Recording microphone, the script

Script for recording is close to the previous with one exception.

We are recording a specific node's output. First, we need to find its name. One solution is running pw-cli ls Node and filtering its output. Or, as the name doesn't change, we can hardcode it:

src="alsa_input.usb-PreSonus_Studio_24c_SC1E20041556-00.analog-stereo"

Then we need to find node's id for pw-record to capture from, and finally we repeat the recording pattern.

src_id=$(pw-dump | jq -r '.[] | select(.info.props."node.name" == "'$src'") | .id')
pw-record -a --volume 1.18 --target $src_id --channels 1 -\
    | opusenc --quiet --raw --raw-chan 1 - $out_mic

1.18 is +1.5dB volume.

Recording microphone, the graph

We need post-processing, a reverb, so we need a way to write a Pipewire graph file.

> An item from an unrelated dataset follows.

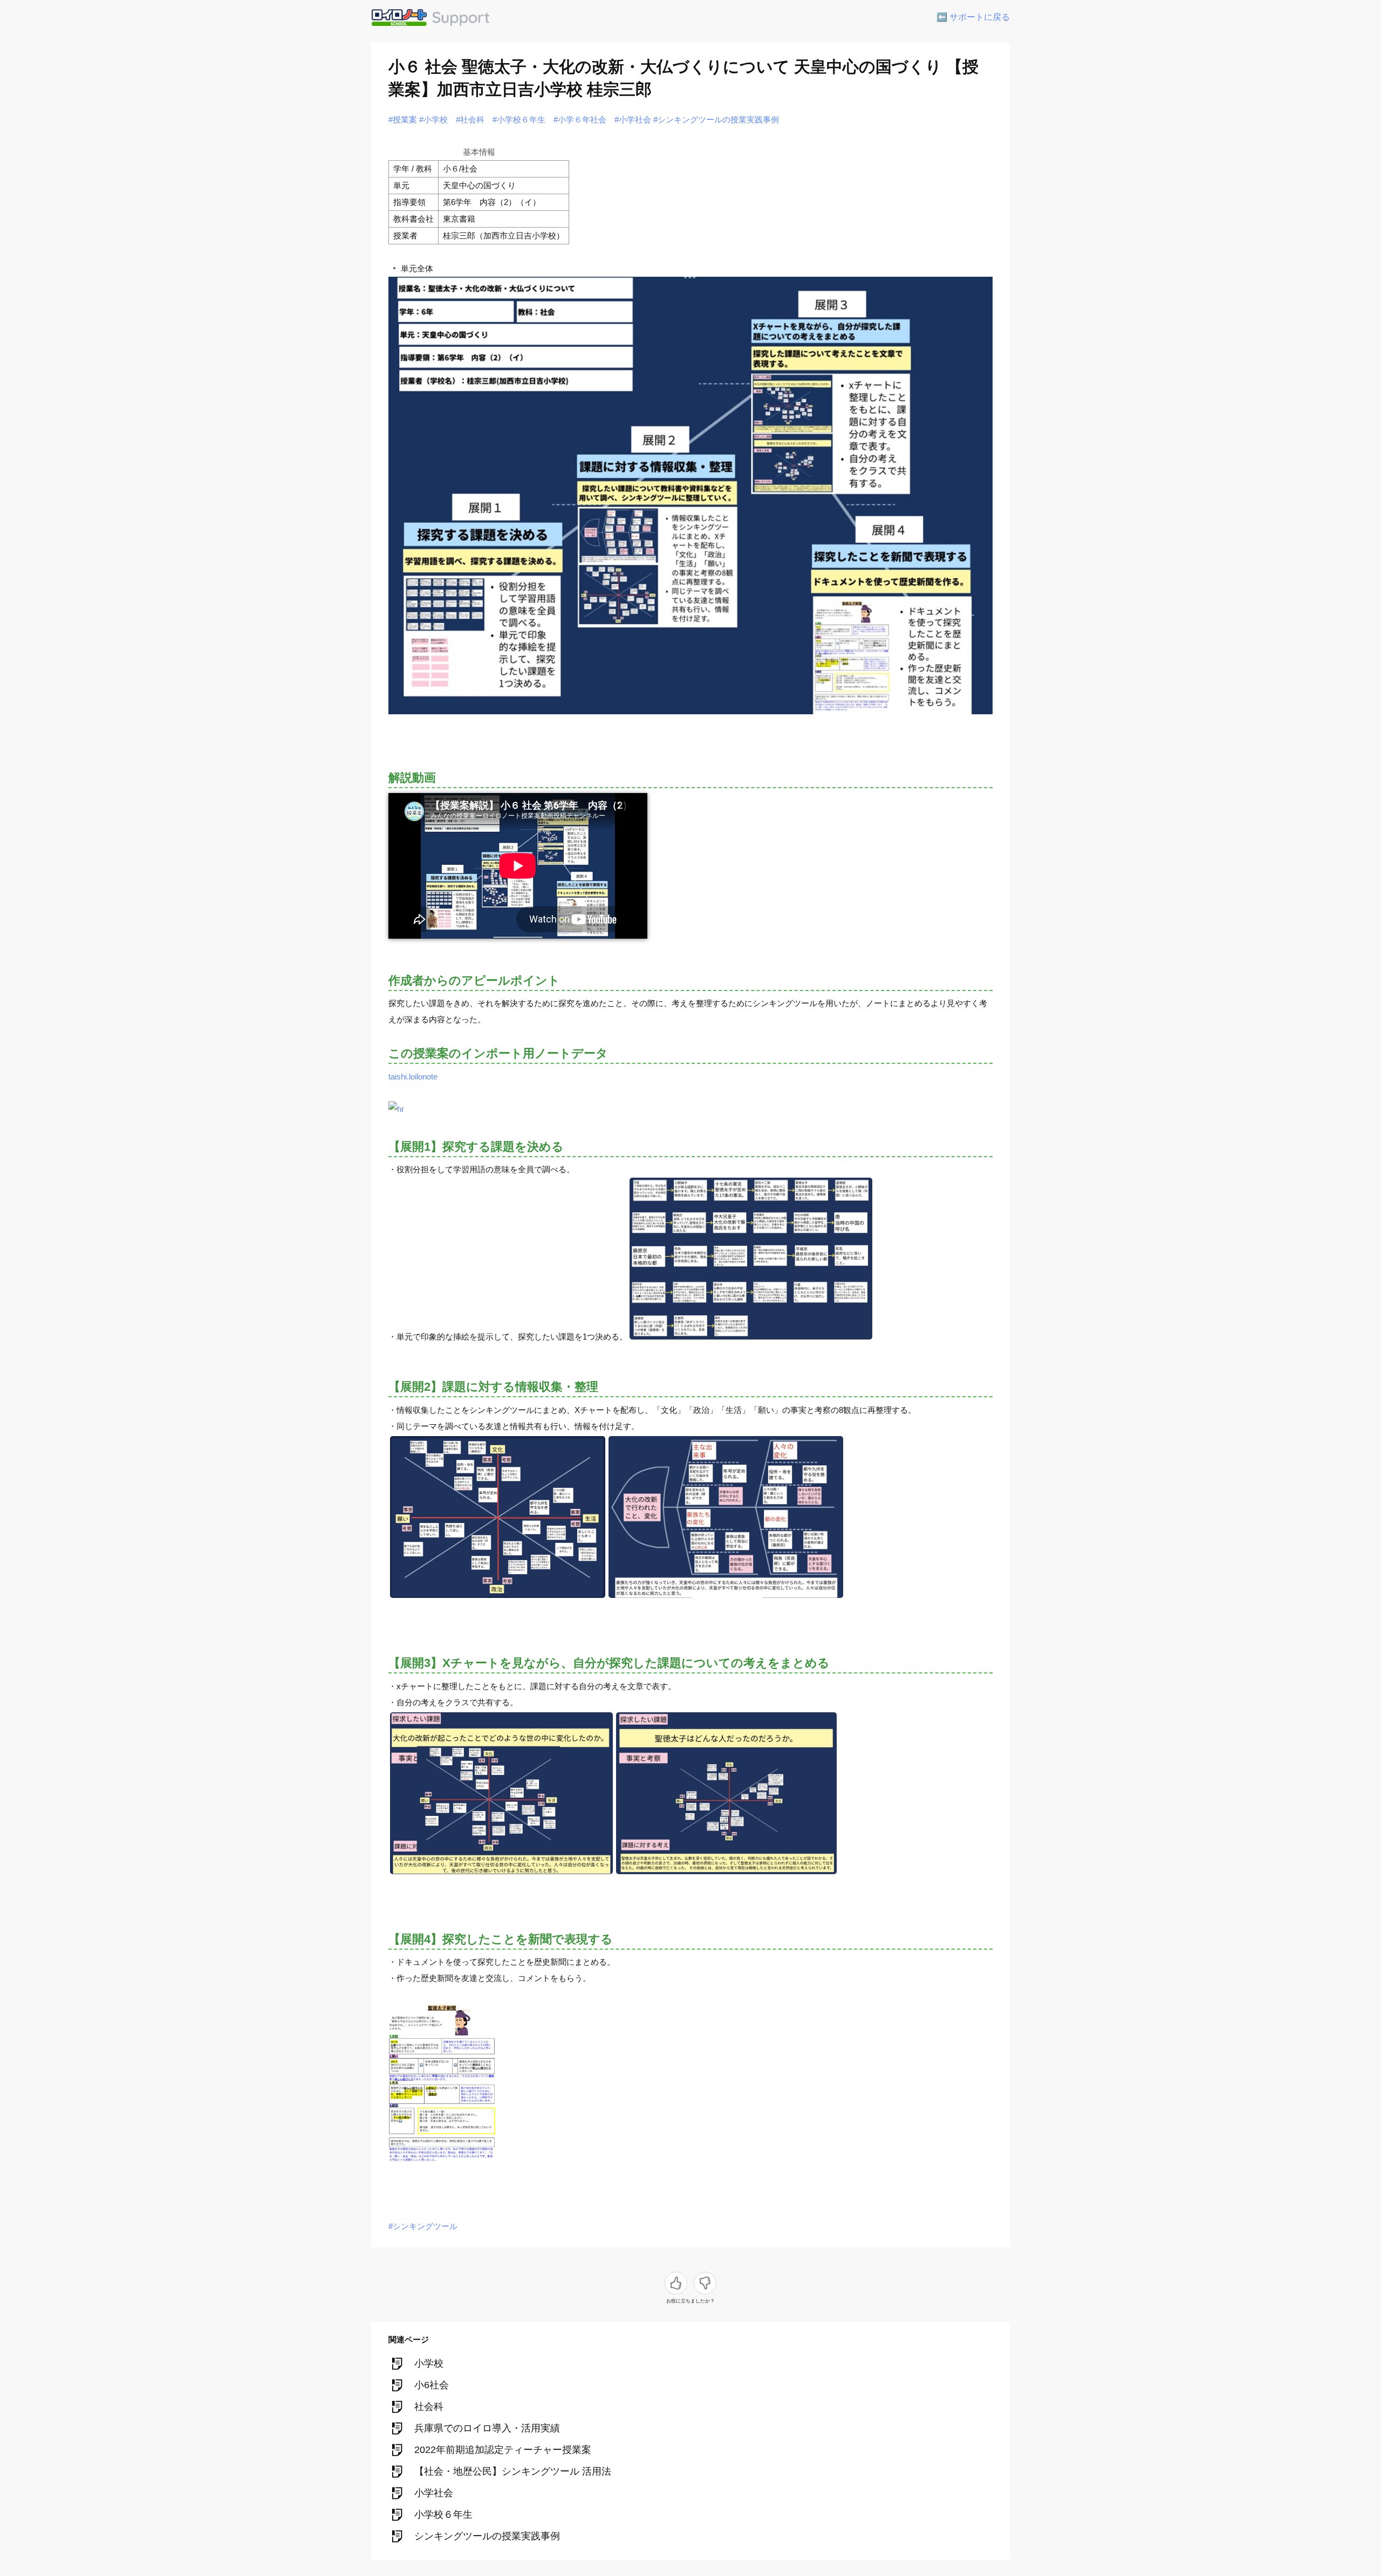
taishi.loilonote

Pipewire allows two ways to do that: a filter chain file located in ~/.config/pipewire/filter-chain.conf.d (for local user) or an additional graph file in pipewire.conf.d.

I chose the former because filter chain is a separate process pipewire -c filter-chain.conf, launched only on recording. I also thought about creating nodes in main Pipewire process in deactivated state, and linking them to sources and sinks when I need the record, but that turned out to be a more complex solution. So, we go with a filter chain manifest which is a file describing the graph and its properties.

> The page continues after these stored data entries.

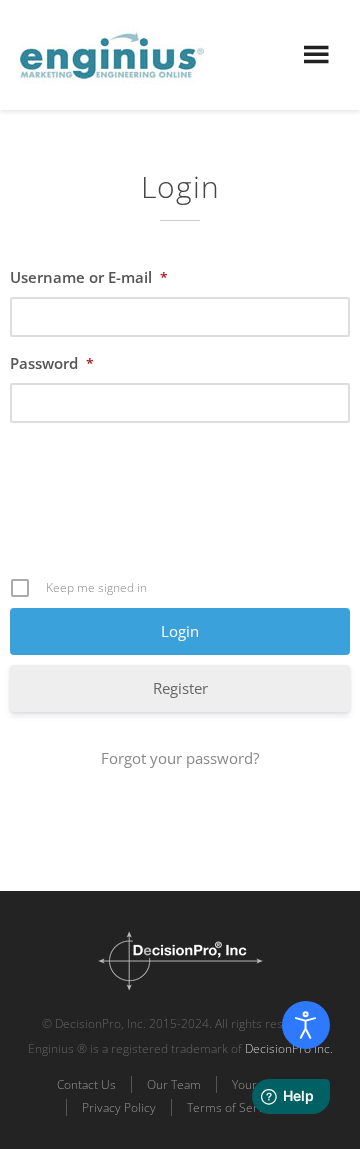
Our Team (174, 1084)
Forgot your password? (180, 758)
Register (180, 688)
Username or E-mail (89, 277)
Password (52, 363)
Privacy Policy (119, 1107)
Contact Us (86, 1084)
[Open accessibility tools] (306, 1025)
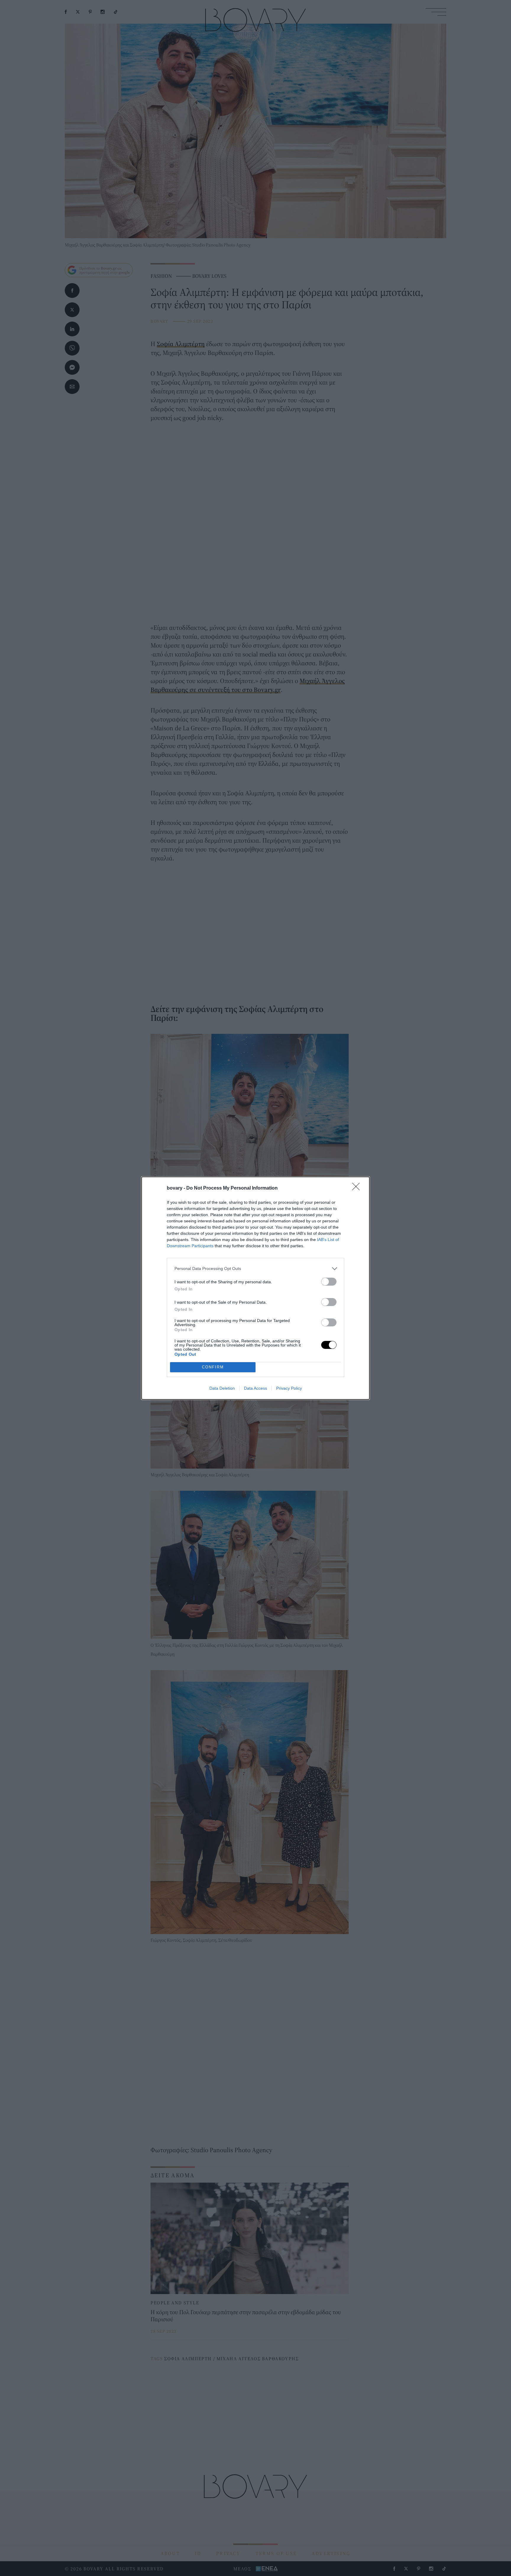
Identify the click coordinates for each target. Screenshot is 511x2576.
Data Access (255, 1388)
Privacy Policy (289, 1388)
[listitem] (255, 1269)
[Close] (357, 1188)
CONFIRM (213, 1367)
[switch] (329, 1282)
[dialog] (255, 1288)
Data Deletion (222, 1388)
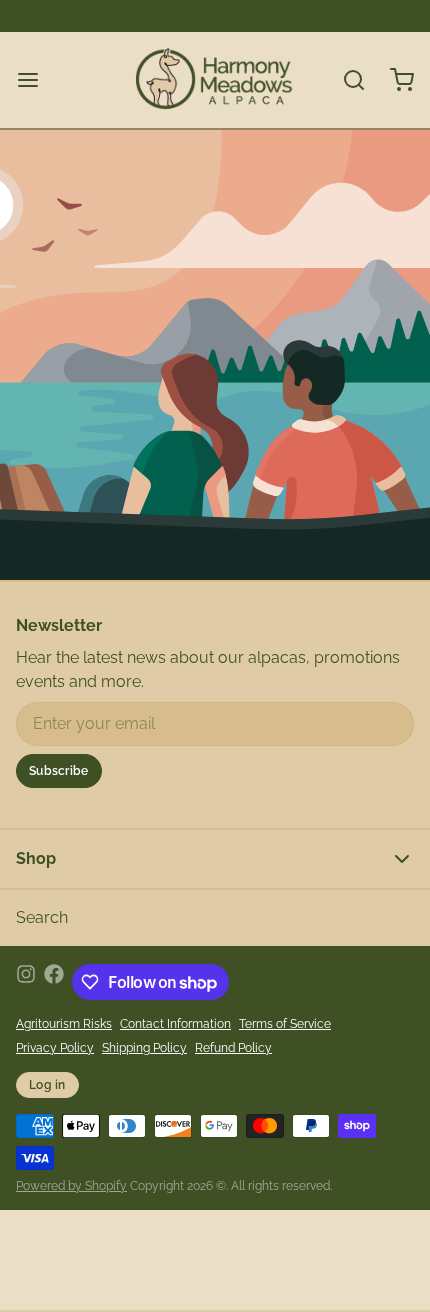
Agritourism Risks (64, 1024)
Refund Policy (233, 1048)
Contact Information (175, 1024)
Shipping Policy (144, 1048)
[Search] (346, 80)
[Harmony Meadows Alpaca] (215, 80)
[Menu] (36, 80)
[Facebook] (54, 982)
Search (42, 917)
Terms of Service (285, 1024)
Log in (47, 1085)
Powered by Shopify (71, 1186)
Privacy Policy (55, 1048)
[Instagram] (26, 982)
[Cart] (394, 80)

Microphone recording graph

context.modules = [{
    name = libpipewire-module-filter-chain
    args = {
        node.latency = 128/48000
        node.description = "room-filter-chain"
        media.name = "room-filter-chain"
        filter.graph = {
            nodes = [
            {
                type = builtin,
                name = mixer
                label = mixer
                control = { "Gain 1" = 4.0 "Gain 2" = 4.0 }
            }
            {
                type = lv2
                name = room
                label = room
                plugin = "http://moddevices.com/plugins/caps/PlateX2"
                control = { "blend" = 0.25 }
            }]
            links = [
                {input = "room:inl" output = "mixer:Out"}
                {input = "room:inr" output = "mixer:Out"}
            ]
            inputs = [ "mixer:In 1" "mixer:In 2" ]
            outputs = ["room:outl" "room:outr"]
        }
        }
    }
}]

node.latency is a pair of buffer size and sampling rate. Rate is fixed -- we're piping to opusenc which expects 48kHz. Buffer size controls the delay and the latency of sound. Set the buffer too high, and your recorded voice will be delayed too much. Set it too low, and you will hear pops and cracks, and also your CPU usage will rise.

My audio card has a "balance" meter. That means I can hear sound recorded from microphone directly from the sound card (without processing) but the volume is too dry. On the other hand, I want to capture it dry on a recording so I can add some room later should I need it.

Note name = libpipewire-module-filter-chain, this is different in pipewire versions earlier than v1.4.

First node is a 4dB gain as it's more convenient than adjusting sound on a sound card. Nodes themselves are connected using linked array. My LV2 plugin is a stereo effect so we connect mixer's output to both inputs. If we didn't need a gain, we could omit inputs and outputs.

Second node is the reverb. LV2 plugins have a nice property -- all of their controls have meaningful names when serialized, so we can set one of them in control array. Pipewire takes info about plugins from system directories, in my case, /usr/local/lib/lv2.

When I was writing the graph file, I used qpwgraph for debugging inputs and outputs. In simple cases, though, Pipewire connects everything automatically.

Once I finished, I updated pipewire to 1.4 from 1.3, and everything stopped working. Turns out you need to add -a flag, not included in the manual, to record raw audio chunks.

Final performance

# ps auxf
0.0   2676  1524 /bin/sh /home/myrrc/.local/bin/vox-session
0.9  38348 12568  \_ pipewire -c filter-chain.conf
0.2  20528  8144  \_ pw-record -a --volume 1.18 --target 53 --channels 1 -
0.2   7992  3224  \_ opusenc --quiet --raw --raw-chan 1 - /home/myrrc/15.03.25-all.opus
0.3  20576  8064  \_ pw-record -a --volume 0.85 -P { stream.capture.sink=true } -
0.5   8460  3660  \_ opusenc --quiet --raw - /home/myrrc/15.03.25-mic.opus

We've won 88% CPU of one core and 200MB RAM!